Le président su SPECT : sauveur de la République en péril !
Le monsieur est formel : plus de 200 millions ont « disparu » des programmes entre 2020 et 2026. Une « amputation », pas une simple évolution budgétaire. On pleure. On sanglote. Pendant ce temps, la France s’ampute elle-même de sa crédibilité fiscale, mais ça, visiblement, c’est secondaire. Priorité absolue : renflouer la machine ernottienne pour que les 3 ou 4 producteurs de flux (ceux qui nous ont offert tant de pépites) puissent continuer à créer du « lien » et à « faire émerger des talents ».
Parlons-en, des talents. L’an dernier, Jérôme Caza nous a gratifiés de Khôl Lanta des neiges sur France 2. Un gros bide mémorable, une daube polaire qui a dû coûter bonbon et qui a fini par geler l’audience. Mais qu’importe l’échec cuisant : ce qui compte, c’est que l’enveloppe revienne à 1,075 milliard. Parce que quand on rate son coup, la solution évidente est de réclamer encore plus d’argent public.

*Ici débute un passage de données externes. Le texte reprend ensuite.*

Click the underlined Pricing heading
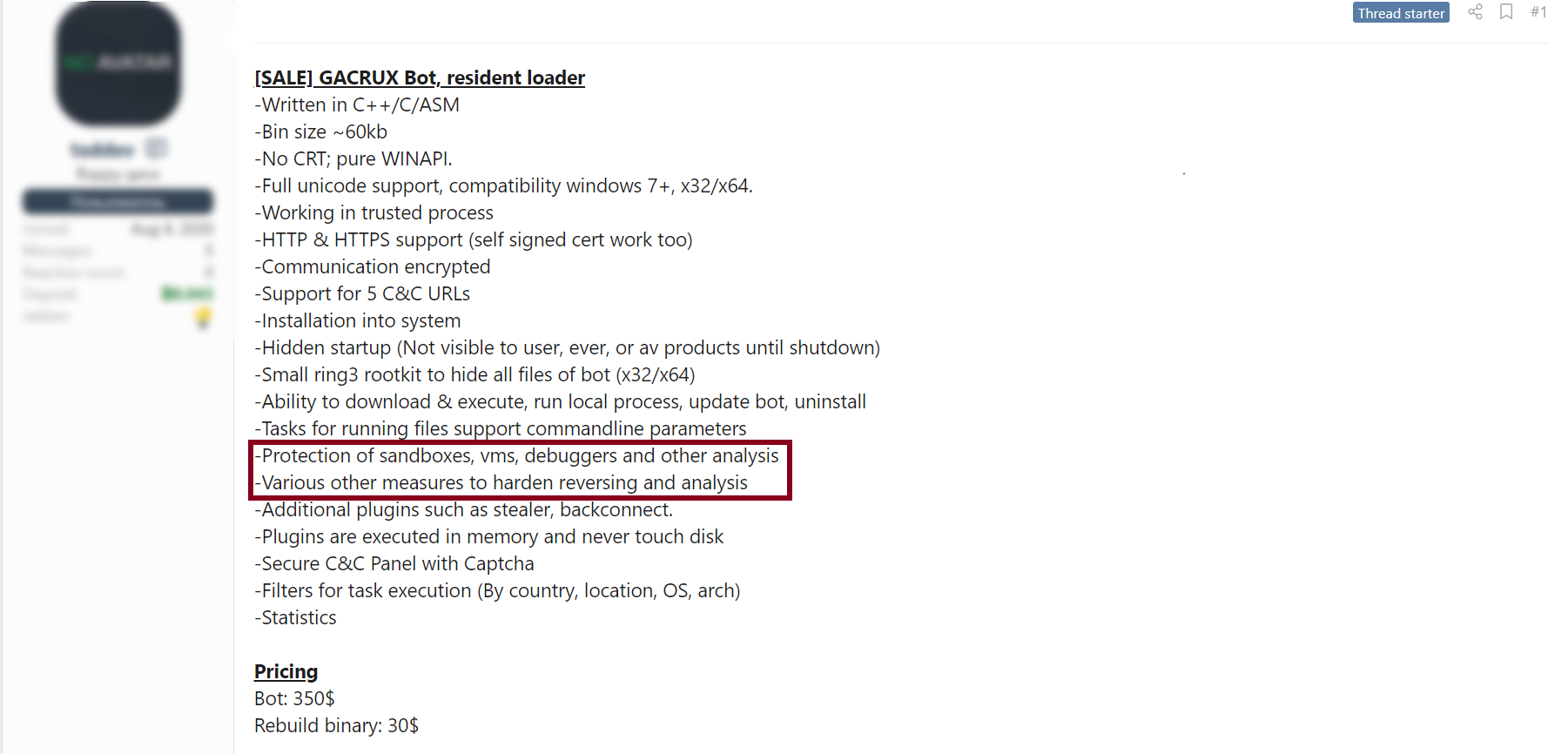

Logique implacable du secteur.
Dans un pays où l’on supprime déjà des magazines et des jeux pour tenter (mollement) de limiter l’hémorragie d’une décennie de gabegie depuis le parachutage de l’ex-Orange que les plus indulgents qualifient de calamiteuse, le représentant des producteurs vient nous expliquer que les programmes ne peuvent plus servir de « variable d’ajustement ». Traduction : tout le reste de la nation peut se serrer la ceinture, mais pas le petit écosystème protégé de l’audiovisuel public… sinon, ce serait laissé la place aux plates-formes américaines, ce qui est un vraisemblable ! D’où le disque rayé de ce petit club de l’entre-soi visant à traiter France Télévisions comme une vache sacrée pendant que le contribuable se fait traire jusqu’à l’os ?
« Le milliard doit redevenir un objectif national. » On croit rêver. La nation est priée de se mobiliser pour que les coproductions de flux retrouvent leur standing, pendant que les vrais chantiers (dette, retraite, compétitivité, immigration, sécurité) sont renvoyés aux calendes grecques. C’est beau, l’engagement. Surtout quand il s’agit de défendre son pré carré avec l’argent des autres.
Jérôme Caza attend du prochain contrat d’objectifs et de moyens un « retour progressif » vers les investissementssans la moindre remise en causee. On espère pour lui que ce retour se fera plus vite que le retour sur investissement de Khôl Lanta des neiges. Parce que pour l’instant, le seul lien que crée ce genre de discours, c’est celui qui attache un peu plus solidement le contribuable au guichet automatique de subventions.
Priorité nationale, donc : sauver les programmes. Le reste attendra. Comme d’habitude.